There are clearly conflicting market forces in play. On the one hand we see ECM systems being capable of handling more of the submission process, and on the hand other specific steps of the submission process can be handled by purpose-build tools from several vendors. It may be that ECM systems will come to manage the overall process and be supplemented by specialty eCTD tools for specific steps in the process, e.g. validation and printing.
In summary, the development of a relatively standard, open format for electronic submissions in all regions, which should have made submission management a much easier process for life sciences companies, has created new challenges by disrupting the market for the necessary software support tools. Users are faced with a dilemma of choosing between a wide range of new and often incompletely developed tools from many different vendors, and are concerned both about the features they require and the long-term support for those tools (i.e. vendor viability). In some cases companies have simply resorted to building their own submission management software, at least in the interim. As history has shown however, pharmaceutical companies often build software for their own immediate needs, but ultimately they have to transition to commercially available products.
As with all markets, after this current period of uncertainty created by significant change, there will be maturation and stabilization. Already the ICH eCTD and the regional standards have stabilized after a period of rapid evolution, and the FDA for example, has committed not to make further major changes without two years notice. This provides a firm base for the impending market shakeout. The resulting balance between ECM/document management systems, submission management solutions and specialty software tools for specific submission tasks is as yet unknown.

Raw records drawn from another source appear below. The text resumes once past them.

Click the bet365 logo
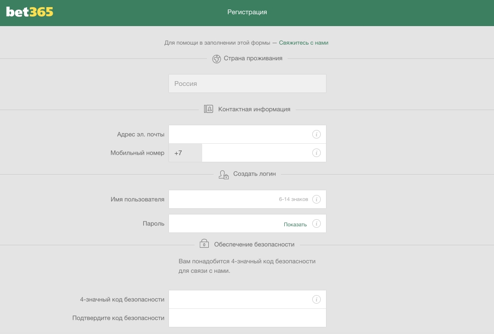This screenshot has height=334, width=494. pyautogui.click(x=29, y=12)
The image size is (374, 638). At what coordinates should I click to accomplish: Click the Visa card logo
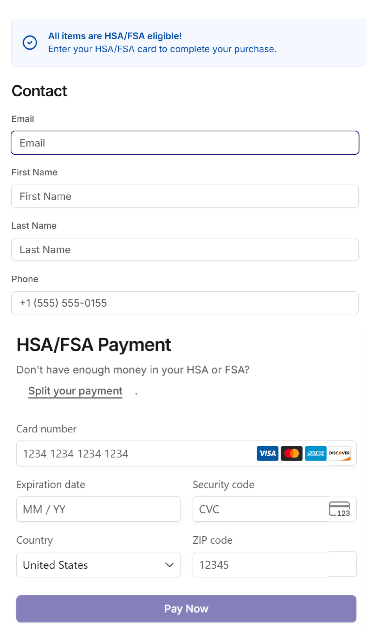267,453
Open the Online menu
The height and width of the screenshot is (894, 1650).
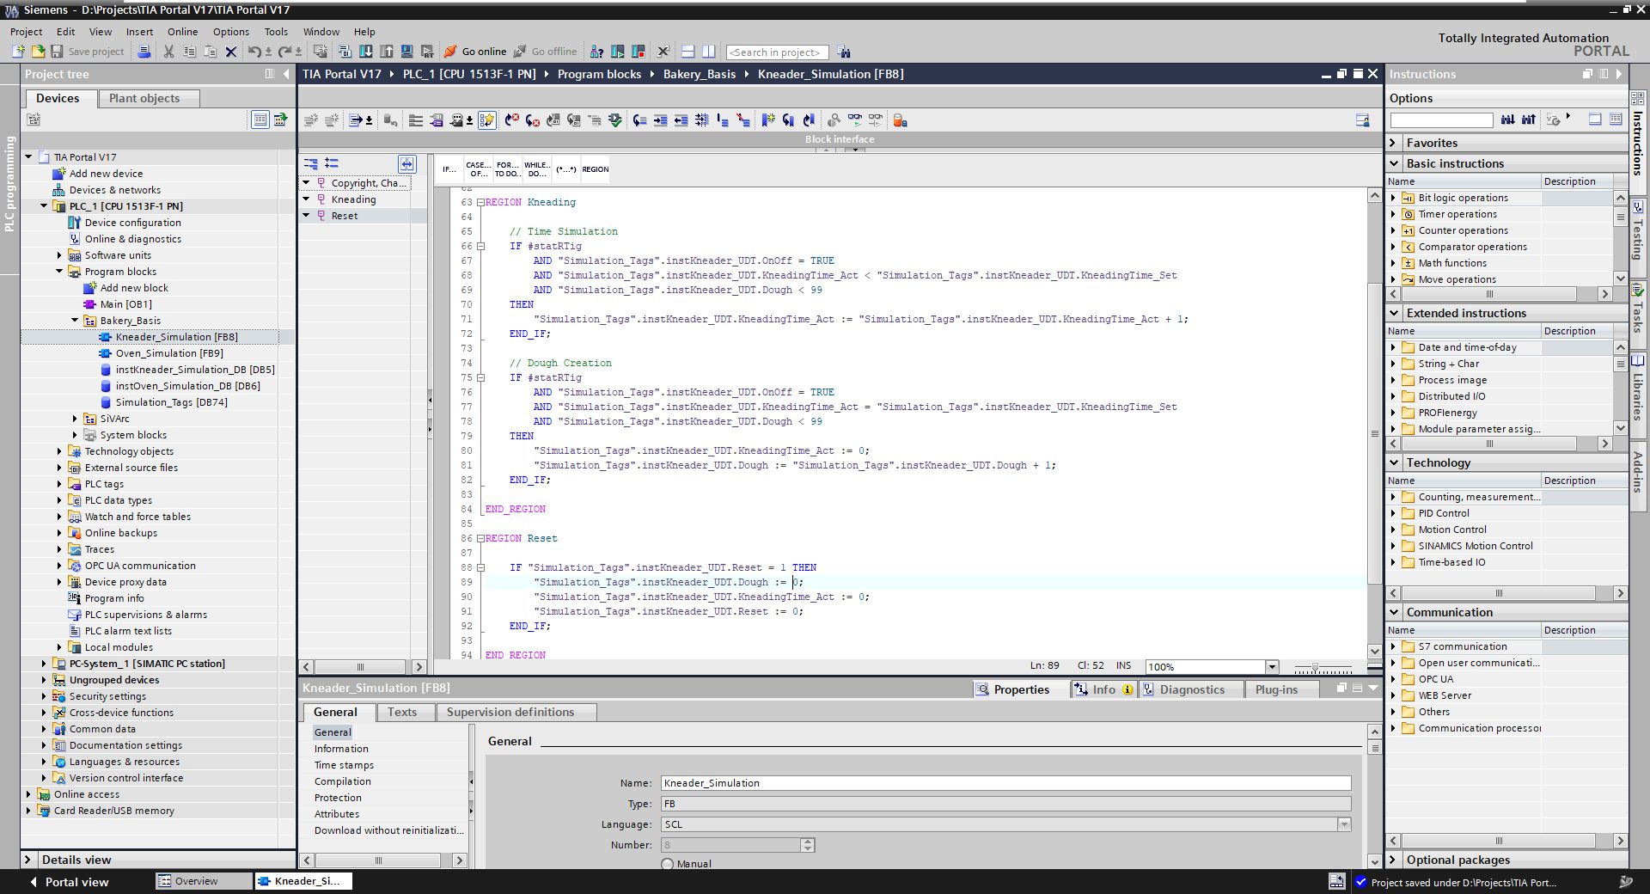(181, 32)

Their prices are similar for comparable functionality, i.e. enterprise-capable publishing software, recognizing that typically the suites are sold in pieces so it can be hard to get a handle on the overall cost for all required functionality. As I mentioned in the article there has been a clear trend of price erosion over the last few years. Of course, none of this is based on published list prices, since they aren’t published, and as a competitor (I work for Open Text, a large ECM vendor – far larger than all of the publishing vendors put together) I have to piece together information different sources.